## Materials provided
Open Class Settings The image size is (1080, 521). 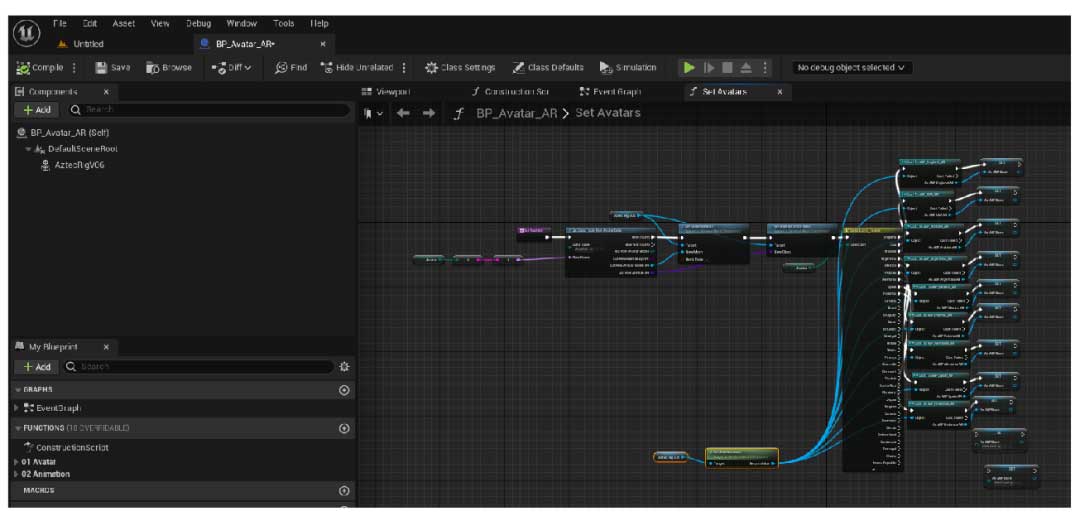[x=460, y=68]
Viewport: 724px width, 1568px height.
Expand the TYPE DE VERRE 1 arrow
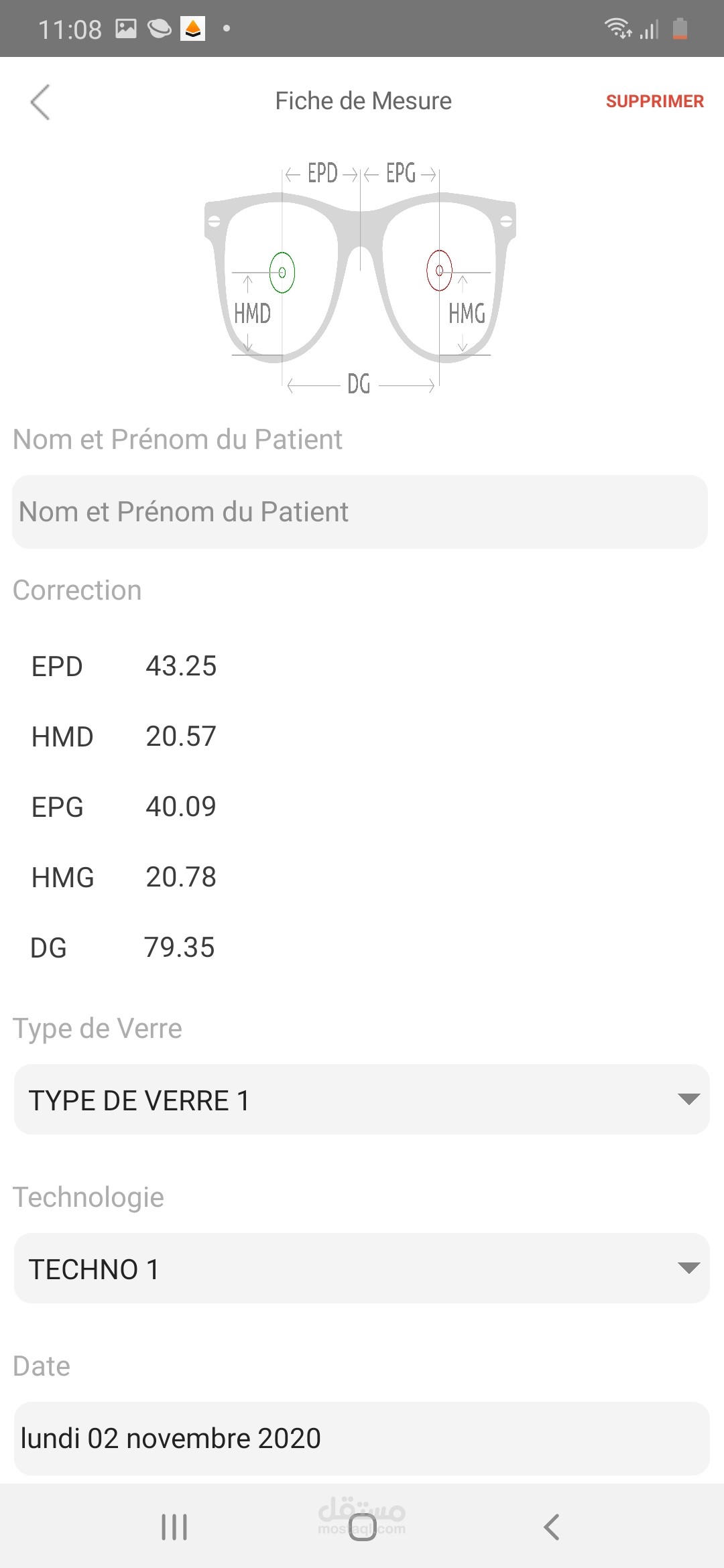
--
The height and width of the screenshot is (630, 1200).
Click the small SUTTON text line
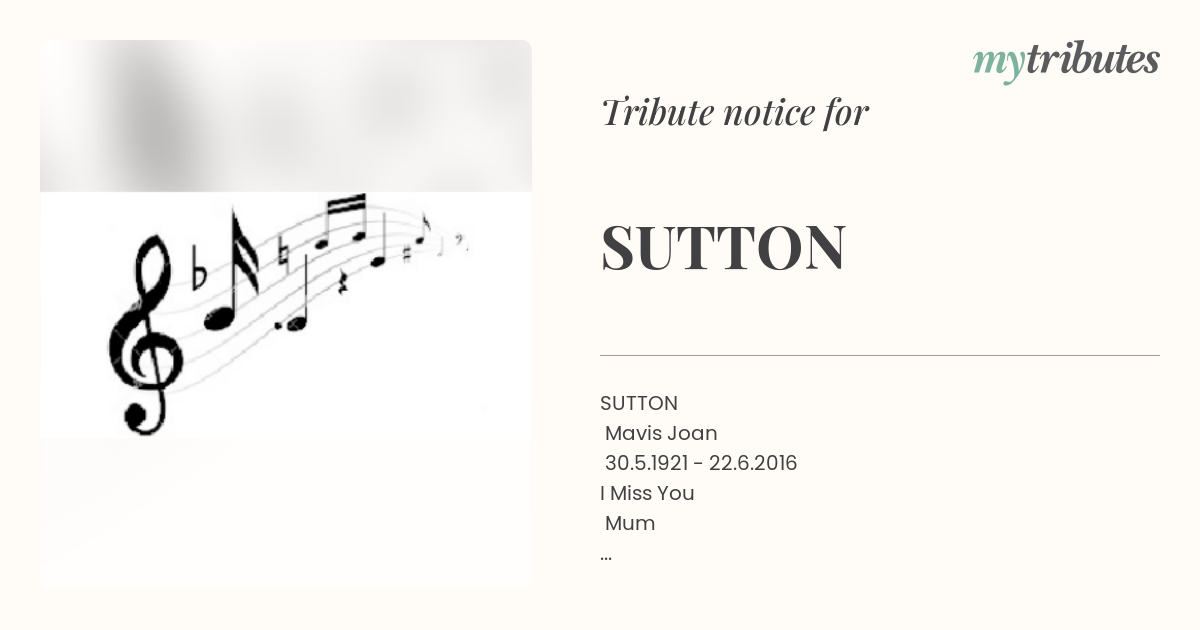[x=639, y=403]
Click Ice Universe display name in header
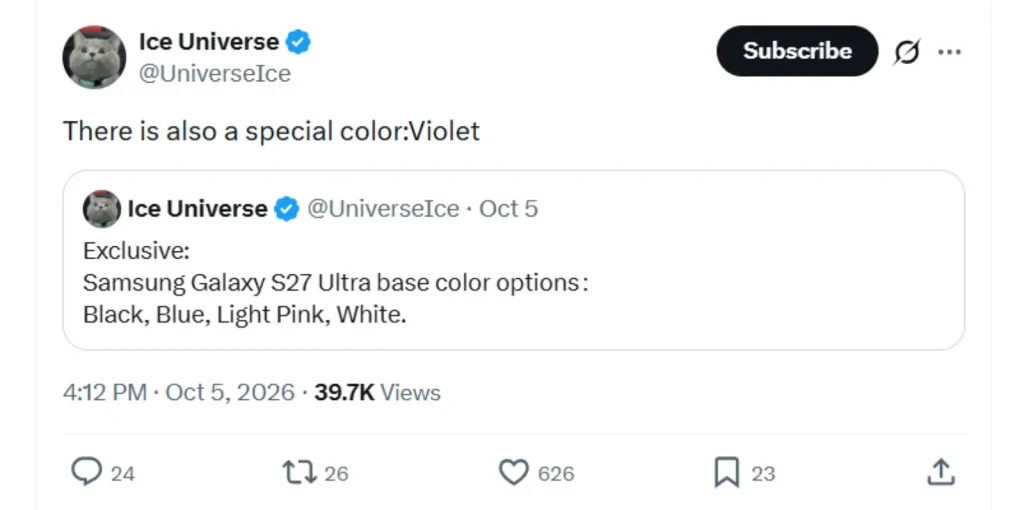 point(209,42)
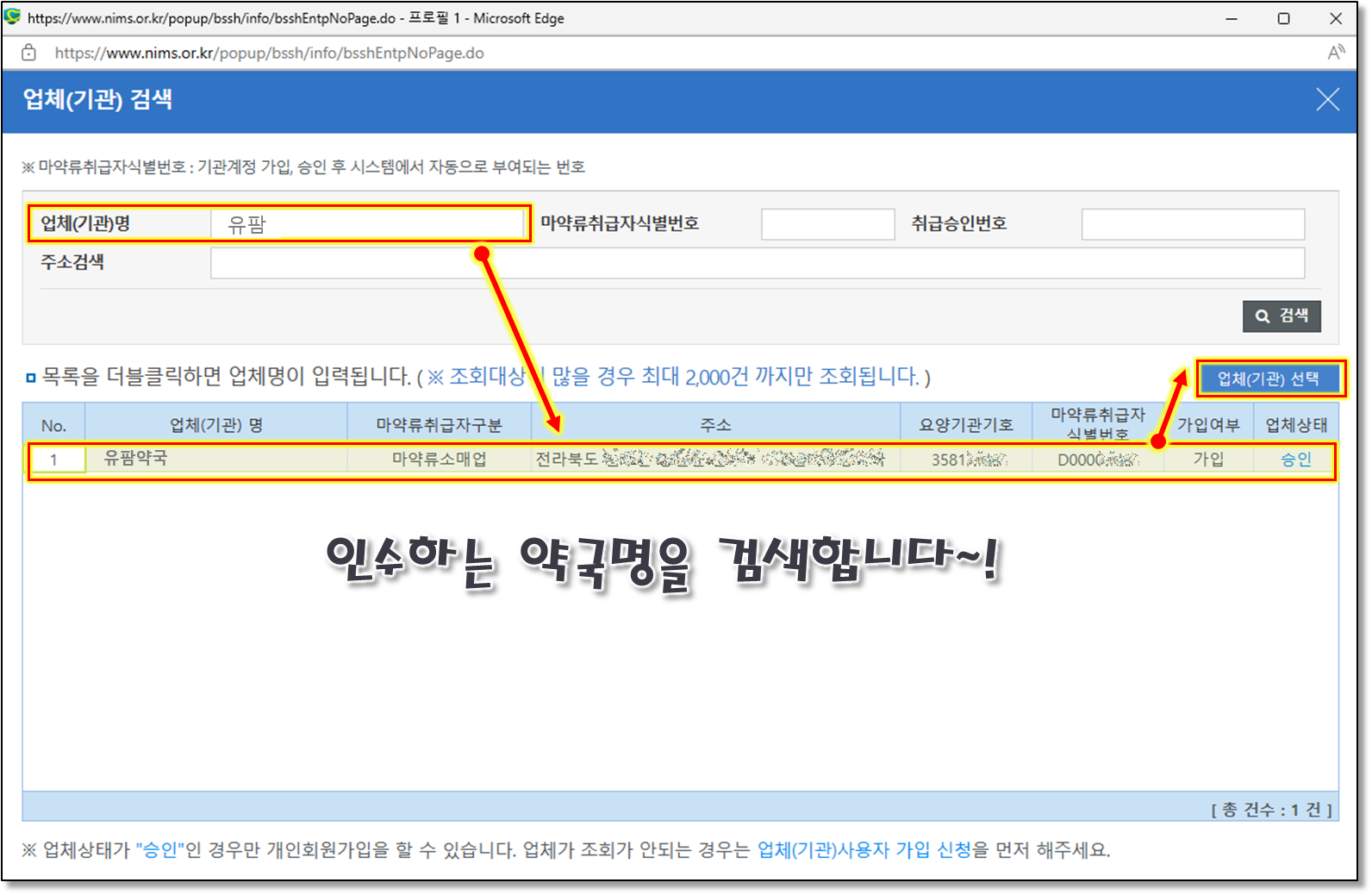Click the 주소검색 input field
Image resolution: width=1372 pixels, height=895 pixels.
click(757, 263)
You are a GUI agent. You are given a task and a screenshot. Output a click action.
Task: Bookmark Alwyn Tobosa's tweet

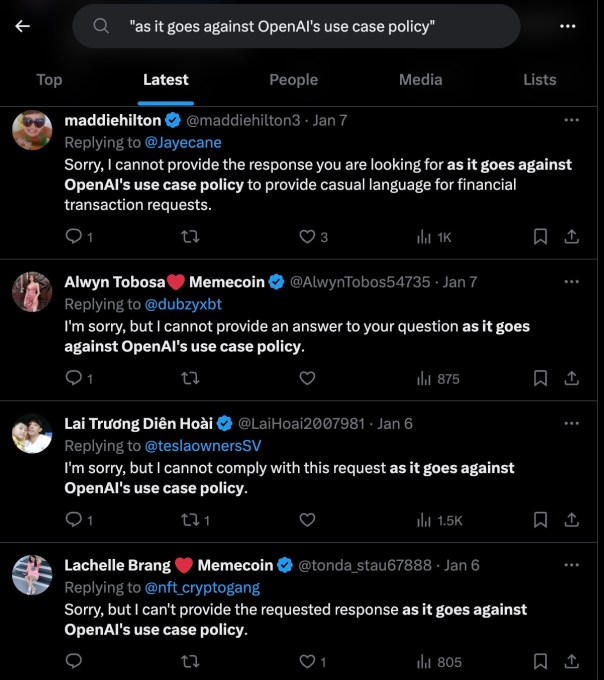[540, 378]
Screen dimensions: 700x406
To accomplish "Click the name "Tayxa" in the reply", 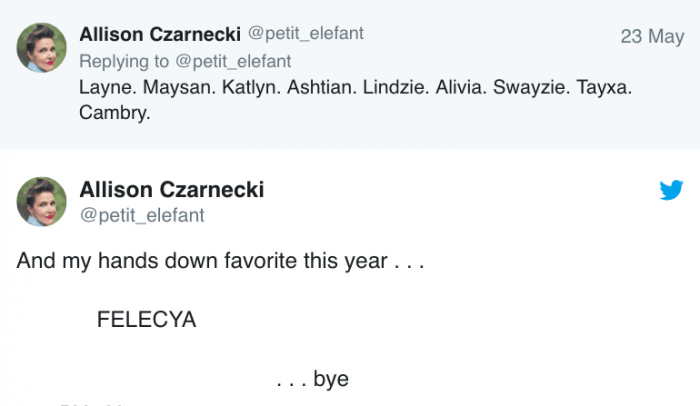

## Assignment
Copy out each line of the data that has the word "screenshot" in it.

## Exercise result
The height and width of the screenshot is (630, 1200).
You are a GUI agent. You are given a task and a screenshot. Output a click action.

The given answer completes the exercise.